▶ [WHAT IS NEEDED]: Which lines of the entries below run from the one holding "Viewport: 756px width, 556px height." to the one holding "Task: Click the SARDU", inclusive? Set down exactly those lines and no others.

Collected data
====

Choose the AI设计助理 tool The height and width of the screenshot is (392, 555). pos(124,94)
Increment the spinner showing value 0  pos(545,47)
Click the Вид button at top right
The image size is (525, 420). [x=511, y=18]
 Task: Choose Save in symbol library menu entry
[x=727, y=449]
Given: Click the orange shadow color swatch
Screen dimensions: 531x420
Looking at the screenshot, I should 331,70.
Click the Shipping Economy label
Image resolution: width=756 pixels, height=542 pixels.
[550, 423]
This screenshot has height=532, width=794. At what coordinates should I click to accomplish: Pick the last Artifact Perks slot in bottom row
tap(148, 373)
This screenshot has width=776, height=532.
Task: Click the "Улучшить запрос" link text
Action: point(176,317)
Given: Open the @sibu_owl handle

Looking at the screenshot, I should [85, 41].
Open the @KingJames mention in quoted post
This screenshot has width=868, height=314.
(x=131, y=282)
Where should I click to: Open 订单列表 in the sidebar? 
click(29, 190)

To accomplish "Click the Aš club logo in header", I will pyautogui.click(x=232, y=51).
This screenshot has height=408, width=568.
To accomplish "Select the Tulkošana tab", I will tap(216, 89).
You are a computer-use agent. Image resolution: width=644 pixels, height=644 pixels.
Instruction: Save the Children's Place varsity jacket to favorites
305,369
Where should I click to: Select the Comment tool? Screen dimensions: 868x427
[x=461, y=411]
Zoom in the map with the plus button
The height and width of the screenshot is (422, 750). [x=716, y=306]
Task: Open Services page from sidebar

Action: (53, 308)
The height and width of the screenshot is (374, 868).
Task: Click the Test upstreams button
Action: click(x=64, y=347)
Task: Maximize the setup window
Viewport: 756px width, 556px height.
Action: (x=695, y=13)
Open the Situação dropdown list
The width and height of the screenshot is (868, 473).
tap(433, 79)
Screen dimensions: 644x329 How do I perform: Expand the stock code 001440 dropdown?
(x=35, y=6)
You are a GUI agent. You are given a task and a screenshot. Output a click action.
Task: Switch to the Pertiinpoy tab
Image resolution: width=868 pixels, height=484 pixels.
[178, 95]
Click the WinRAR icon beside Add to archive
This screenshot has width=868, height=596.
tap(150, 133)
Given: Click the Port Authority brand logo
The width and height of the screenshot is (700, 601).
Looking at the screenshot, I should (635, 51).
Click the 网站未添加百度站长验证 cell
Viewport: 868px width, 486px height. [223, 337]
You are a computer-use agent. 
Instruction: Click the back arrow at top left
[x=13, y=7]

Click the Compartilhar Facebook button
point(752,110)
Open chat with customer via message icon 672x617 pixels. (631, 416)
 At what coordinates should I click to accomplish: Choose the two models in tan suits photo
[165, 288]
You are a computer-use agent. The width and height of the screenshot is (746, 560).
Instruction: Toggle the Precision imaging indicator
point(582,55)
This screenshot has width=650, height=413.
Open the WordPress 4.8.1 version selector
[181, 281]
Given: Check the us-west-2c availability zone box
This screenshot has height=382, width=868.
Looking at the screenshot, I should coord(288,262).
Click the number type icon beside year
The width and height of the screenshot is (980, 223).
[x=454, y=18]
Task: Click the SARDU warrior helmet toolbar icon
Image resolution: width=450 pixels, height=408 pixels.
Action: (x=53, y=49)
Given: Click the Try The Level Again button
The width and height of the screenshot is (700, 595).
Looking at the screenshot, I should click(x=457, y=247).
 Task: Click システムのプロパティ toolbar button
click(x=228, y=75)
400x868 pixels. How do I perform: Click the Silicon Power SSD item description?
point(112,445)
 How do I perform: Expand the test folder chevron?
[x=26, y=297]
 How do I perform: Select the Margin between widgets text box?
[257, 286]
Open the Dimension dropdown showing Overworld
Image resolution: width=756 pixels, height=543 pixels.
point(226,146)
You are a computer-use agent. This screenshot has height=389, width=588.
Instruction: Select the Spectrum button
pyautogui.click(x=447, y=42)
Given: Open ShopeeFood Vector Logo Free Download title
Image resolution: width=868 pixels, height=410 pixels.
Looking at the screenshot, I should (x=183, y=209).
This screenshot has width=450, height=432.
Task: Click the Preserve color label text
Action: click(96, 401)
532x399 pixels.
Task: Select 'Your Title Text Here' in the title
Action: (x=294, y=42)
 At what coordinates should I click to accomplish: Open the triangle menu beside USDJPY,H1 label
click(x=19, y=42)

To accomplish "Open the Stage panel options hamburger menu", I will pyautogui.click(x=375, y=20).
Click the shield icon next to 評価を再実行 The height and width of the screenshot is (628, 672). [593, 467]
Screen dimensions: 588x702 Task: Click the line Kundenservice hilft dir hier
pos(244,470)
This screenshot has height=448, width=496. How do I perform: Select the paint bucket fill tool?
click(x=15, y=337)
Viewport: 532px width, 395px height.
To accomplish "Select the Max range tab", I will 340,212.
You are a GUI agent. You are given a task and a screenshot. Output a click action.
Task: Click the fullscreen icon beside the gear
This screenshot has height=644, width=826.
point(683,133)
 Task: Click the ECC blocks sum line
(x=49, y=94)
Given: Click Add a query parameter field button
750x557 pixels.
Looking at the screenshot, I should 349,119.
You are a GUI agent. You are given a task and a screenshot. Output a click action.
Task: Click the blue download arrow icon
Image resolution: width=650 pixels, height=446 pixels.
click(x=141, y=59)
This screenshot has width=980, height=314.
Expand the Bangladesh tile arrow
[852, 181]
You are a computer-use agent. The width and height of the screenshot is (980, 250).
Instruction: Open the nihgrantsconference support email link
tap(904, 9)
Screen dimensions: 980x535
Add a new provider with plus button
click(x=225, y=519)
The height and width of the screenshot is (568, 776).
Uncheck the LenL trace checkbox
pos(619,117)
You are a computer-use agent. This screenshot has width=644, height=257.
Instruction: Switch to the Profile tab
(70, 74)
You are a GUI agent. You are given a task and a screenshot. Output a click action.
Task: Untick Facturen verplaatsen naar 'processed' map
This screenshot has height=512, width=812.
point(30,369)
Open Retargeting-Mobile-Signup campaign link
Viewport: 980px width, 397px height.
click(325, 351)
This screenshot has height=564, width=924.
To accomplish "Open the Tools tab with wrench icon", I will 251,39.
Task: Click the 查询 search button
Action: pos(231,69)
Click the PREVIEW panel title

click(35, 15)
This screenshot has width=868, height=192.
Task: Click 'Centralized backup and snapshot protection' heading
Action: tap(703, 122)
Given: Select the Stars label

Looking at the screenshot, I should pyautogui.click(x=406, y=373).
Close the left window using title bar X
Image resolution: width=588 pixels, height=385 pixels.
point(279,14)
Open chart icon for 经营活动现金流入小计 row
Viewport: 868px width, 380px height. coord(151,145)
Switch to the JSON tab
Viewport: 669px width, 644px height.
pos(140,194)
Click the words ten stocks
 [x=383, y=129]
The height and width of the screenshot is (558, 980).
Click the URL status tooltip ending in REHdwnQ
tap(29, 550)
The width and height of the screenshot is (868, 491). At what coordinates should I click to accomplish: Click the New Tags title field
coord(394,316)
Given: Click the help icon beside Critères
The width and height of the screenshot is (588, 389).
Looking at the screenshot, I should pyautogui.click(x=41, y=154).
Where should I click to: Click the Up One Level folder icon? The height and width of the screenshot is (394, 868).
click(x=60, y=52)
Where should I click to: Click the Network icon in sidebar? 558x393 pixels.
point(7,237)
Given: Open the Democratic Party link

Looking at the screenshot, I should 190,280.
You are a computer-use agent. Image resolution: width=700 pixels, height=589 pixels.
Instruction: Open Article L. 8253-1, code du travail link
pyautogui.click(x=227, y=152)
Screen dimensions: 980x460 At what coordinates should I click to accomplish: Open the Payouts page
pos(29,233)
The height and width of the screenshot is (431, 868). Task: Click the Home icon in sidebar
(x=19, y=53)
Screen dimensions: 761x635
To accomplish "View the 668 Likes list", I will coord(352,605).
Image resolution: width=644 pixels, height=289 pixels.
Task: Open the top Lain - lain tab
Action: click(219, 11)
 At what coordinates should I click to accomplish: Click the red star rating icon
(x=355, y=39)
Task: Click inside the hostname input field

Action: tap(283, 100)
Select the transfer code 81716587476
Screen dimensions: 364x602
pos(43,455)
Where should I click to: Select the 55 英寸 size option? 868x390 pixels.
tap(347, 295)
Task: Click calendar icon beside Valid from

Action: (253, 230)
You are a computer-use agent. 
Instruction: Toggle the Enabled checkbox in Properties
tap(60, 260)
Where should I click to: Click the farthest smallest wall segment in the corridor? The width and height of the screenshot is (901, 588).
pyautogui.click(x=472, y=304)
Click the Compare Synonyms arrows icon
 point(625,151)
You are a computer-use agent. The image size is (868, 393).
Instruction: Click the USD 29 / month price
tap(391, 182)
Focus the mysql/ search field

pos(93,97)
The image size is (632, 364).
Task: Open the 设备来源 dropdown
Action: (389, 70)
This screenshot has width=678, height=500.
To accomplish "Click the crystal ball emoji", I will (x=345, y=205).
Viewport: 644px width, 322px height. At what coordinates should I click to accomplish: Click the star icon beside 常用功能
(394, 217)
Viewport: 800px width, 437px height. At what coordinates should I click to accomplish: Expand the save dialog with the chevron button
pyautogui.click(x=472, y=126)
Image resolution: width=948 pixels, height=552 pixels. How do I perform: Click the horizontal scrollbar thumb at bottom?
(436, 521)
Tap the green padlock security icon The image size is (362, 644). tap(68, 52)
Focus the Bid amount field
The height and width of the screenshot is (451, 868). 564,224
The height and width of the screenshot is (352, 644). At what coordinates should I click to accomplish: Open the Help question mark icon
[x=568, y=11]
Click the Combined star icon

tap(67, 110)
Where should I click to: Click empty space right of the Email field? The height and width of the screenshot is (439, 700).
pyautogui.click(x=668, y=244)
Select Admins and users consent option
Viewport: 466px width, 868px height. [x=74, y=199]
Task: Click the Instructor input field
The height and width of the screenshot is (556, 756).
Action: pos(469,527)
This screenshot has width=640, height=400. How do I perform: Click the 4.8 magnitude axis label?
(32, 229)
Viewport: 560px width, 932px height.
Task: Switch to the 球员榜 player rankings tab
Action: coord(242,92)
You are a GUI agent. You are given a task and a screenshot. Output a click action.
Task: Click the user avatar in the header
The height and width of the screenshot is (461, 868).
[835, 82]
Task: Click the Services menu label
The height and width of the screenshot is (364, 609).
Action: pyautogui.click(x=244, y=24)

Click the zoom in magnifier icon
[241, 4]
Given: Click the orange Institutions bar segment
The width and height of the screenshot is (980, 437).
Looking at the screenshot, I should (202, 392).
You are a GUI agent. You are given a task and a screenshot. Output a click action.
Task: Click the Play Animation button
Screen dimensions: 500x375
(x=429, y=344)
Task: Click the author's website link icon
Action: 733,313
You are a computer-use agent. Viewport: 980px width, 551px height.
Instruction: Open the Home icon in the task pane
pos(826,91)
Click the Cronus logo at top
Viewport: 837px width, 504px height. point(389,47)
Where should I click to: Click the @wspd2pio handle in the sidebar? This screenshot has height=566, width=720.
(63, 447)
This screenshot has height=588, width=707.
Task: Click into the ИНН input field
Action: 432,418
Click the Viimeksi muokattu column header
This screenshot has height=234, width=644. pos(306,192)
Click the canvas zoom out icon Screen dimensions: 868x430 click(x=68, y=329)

====

▶ [RESULT FOR THIS TASK]:
Viewport: 756px width, 556px height.
Action: (x=695, y=13)
Open the Situação dropdown list
The width and height of the screenshot is (868, 473).
tap(433, 79)
Screen dimensions: 644x329 How do I perform: Expand the stock code 001440 dropdown?
(x=35, y=6)
You are a GUI agent. You are given a task and a screenshot. Output a click action.
Task: Switch to the Pertiinpoy tab
Image resolution: width=868 pixels, height=484 pixels.
[178, 95]
Click the WinRAR icon beside Add to archive
This screenshot has width=868, height=596.
tap(150, 133)
Given: Click the Port Authority brand logo
The width and height of the screenshot is (700, 601).
Looking at the screenshot, I should (635, 51).
Click the 网站未添加百度站长验证 cell
Viewport: 868px width, 486px height. [223, 337]
You are a computer-use agent. 
Instruction: Click the back arrow at top left
[x=13, y=7]

Click the Compartilhar Facebook button
point(752,110)
Open chat with customer via message icon 672x617 pixels. (631, 416)
 At what coordinates should I click to accomplish: Choose the two models in tan suits photo
[165, 288]
You are a computer-use agent. The width and height of the screenshot is (746, 560).
Instruction: Toggle the Precision imaging indicator
point(582,55)
This screenshot has width=650, height=413.
Open the WordPress 4.8.1 version selector
[181, 281]
Given: Check the us-west-2c availability zone box
This screenshot has height=382, width=868.
Looking at the screenshot, I should coord(288,262).
Click the number type icon beside year
The width and height of the screenshot is (980, 223).
[x=454, y=18]
Task: Click the SARDU warrior helmet toolbar icon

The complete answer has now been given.